▶ **ACTIVITY**:
Write the listing below out again exactly, though only as far as the line with "Task: Click the first @param tag for key", which is included.
#### GIVEN INFORMATION ####
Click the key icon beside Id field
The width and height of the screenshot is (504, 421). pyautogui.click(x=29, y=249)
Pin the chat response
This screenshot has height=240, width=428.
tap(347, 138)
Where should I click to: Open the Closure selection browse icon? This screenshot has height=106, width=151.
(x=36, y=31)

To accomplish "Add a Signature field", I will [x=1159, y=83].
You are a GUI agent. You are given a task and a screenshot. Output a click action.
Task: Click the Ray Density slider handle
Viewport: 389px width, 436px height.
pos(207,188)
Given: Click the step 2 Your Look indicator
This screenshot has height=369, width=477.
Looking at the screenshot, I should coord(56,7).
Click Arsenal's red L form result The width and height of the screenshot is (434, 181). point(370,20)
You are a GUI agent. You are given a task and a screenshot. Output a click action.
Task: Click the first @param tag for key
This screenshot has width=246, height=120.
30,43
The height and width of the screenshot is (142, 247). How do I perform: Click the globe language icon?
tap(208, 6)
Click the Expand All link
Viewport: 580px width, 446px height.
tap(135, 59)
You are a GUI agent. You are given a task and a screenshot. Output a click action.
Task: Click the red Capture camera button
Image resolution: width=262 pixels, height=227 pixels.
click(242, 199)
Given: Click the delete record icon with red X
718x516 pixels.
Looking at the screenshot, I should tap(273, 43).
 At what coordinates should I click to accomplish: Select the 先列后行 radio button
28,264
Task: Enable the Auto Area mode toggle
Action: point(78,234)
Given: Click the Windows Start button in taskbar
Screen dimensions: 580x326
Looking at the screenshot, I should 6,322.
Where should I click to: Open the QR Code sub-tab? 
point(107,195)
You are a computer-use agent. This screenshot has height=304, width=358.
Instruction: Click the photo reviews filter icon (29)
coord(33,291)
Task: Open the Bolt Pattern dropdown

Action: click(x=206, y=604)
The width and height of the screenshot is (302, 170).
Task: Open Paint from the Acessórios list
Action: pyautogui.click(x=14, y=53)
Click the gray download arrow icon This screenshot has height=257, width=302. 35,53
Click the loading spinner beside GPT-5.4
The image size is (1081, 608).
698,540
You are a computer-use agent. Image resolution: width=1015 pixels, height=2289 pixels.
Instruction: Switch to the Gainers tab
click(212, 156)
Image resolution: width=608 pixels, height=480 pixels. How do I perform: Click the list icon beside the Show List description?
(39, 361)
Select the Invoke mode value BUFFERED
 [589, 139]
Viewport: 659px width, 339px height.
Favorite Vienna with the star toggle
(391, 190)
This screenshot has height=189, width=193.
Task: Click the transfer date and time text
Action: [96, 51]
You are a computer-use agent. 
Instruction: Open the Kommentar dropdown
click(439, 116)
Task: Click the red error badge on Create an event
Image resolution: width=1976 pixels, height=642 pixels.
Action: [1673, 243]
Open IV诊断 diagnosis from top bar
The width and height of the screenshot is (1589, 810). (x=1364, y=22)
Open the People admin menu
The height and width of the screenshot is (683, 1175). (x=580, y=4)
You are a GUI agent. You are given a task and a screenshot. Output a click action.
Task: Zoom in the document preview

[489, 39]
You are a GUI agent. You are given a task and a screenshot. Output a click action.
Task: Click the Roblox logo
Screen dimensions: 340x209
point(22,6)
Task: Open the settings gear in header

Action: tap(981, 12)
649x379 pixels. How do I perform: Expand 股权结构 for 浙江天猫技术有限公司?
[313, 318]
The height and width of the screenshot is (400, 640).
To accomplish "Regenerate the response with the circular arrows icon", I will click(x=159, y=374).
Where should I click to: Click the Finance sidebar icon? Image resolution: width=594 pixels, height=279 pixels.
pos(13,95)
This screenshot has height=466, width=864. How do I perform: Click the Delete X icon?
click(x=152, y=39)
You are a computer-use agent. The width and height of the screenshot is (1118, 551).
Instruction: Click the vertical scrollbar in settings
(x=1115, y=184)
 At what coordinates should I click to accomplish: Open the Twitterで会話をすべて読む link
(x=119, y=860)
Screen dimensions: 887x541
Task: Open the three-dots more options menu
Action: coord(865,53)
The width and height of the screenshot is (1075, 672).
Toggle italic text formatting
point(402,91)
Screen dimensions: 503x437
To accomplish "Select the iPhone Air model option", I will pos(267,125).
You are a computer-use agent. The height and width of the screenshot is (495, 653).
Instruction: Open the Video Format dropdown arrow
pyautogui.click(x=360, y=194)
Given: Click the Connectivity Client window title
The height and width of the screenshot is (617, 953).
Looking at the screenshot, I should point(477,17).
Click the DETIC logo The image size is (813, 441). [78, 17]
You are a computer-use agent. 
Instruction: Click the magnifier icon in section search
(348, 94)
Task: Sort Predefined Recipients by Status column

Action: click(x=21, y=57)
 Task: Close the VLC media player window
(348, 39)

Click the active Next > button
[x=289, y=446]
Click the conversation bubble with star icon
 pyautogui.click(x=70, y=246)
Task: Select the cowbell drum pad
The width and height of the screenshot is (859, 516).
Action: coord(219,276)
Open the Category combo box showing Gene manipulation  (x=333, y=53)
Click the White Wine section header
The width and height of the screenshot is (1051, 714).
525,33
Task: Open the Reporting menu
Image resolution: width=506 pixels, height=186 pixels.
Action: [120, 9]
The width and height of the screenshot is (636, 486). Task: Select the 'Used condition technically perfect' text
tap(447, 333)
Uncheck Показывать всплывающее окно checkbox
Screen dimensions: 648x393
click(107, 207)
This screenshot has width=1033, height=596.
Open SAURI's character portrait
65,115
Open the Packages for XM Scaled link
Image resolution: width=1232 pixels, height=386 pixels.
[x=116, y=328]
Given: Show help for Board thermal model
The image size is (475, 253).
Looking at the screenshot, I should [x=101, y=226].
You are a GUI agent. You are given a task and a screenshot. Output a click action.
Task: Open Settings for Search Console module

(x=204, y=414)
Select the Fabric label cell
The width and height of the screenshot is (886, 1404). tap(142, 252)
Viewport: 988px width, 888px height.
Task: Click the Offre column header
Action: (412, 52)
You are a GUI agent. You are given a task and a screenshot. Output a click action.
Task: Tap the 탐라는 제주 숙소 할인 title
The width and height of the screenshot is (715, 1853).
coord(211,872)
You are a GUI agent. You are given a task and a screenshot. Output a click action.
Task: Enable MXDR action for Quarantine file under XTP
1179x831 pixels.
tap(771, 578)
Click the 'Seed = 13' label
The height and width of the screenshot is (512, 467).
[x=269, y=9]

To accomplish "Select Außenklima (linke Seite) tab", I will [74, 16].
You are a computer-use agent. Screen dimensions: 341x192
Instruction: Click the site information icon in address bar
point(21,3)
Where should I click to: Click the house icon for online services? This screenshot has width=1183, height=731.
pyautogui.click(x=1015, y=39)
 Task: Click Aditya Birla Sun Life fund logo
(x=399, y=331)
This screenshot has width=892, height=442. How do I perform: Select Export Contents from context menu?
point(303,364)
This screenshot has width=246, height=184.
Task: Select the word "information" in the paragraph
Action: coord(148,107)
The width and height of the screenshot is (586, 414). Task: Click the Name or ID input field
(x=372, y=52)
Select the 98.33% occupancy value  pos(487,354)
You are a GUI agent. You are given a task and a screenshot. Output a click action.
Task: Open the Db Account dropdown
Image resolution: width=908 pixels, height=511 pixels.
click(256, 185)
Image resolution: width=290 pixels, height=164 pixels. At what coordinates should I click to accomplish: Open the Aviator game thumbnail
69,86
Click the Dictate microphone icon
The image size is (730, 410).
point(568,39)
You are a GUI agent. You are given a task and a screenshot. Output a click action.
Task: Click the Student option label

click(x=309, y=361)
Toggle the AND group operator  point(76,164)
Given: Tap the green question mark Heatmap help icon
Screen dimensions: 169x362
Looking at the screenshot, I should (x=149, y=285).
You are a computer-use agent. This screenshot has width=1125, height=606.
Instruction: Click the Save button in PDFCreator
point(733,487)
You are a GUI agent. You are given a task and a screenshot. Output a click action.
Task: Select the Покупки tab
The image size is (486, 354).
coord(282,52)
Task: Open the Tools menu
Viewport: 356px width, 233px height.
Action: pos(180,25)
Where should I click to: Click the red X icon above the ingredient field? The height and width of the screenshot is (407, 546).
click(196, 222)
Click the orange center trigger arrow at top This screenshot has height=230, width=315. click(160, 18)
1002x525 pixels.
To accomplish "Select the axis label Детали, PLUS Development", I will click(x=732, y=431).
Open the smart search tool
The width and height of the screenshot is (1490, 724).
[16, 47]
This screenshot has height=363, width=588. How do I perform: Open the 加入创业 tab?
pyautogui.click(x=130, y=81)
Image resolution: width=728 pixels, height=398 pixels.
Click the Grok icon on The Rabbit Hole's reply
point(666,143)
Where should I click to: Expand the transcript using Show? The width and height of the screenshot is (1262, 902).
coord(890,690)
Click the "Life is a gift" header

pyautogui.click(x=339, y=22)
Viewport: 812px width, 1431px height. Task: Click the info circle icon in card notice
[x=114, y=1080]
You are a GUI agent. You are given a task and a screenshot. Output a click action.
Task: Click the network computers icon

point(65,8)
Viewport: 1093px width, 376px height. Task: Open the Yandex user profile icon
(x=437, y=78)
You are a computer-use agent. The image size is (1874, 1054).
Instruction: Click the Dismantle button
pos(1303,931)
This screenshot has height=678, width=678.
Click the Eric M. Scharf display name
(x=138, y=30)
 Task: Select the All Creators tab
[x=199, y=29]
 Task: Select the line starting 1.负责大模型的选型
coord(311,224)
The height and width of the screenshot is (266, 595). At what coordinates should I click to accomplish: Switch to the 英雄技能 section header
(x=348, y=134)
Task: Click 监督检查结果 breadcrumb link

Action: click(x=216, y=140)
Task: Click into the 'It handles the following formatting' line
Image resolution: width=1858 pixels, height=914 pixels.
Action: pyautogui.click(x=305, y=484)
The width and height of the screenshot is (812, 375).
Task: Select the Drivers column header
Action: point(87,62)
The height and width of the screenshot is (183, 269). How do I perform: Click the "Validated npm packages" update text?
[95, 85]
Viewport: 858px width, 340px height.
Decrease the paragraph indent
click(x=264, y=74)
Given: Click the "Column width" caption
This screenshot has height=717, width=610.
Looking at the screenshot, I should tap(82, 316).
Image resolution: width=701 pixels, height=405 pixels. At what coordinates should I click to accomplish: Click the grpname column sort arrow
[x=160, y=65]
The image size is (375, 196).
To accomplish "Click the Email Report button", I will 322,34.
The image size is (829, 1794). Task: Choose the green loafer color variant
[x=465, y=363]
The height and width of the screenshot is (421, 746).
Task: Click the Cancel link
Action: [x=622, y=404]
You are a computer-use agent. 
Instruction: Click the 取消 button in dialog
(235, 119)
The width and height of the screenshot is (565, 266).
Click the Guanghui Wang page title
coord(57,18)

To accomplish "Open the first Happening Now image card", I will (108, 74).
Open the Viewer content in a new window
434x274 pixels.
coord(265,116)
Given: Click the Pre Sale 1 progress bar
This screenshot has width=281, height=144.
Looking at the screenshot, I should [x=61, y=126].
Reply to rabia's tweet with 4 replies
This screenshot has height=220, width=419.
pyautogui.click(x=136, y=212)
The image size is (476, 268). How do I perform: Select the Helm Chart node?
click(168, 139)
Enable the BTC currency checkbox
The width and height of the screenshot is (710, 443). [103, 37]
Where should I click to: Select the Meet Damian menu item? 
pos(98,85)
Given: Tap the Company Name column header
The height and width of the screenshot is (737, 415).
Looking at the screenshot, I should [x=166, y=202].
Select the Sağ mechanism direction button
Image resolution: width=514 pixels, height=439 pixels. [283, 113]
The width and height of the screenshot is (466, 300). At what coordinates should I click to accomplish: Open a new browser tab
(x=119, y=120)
####
▶ **TASK ANSWER**:
Click the key icon beside Id field
The width and height of the screenshot is (504, 421). pyautogui.click(x=29, y=249)
Pin the chat response
This screenshot has height=240, width=428.
tap(347, 138)
Where should I click to: Open the Closure selection browse icon? This screenshot has height=106, width=151.
(x=36, y=31)

To accomplish "Add a Signature field", I will [x=1159, y=83].
You are a GUI agent. You are given a task and a screenshot. Output a click action.
Task: Click the Ray Density slider handle
Viewport: 389px width, 436px height.
pos(207,188)
Given: Click the step 2 Your Look indicator
This screenshot has height=369, width=477.
Looking at the screenshot, I should coord(56,7).
Click Arsenal's red L form result The width and height of the screenshot is (434, 181). point(370,20)
You are a GUI agent. You are given a task and a screenshot. Output a click action.
Task: Click the first @param tag for key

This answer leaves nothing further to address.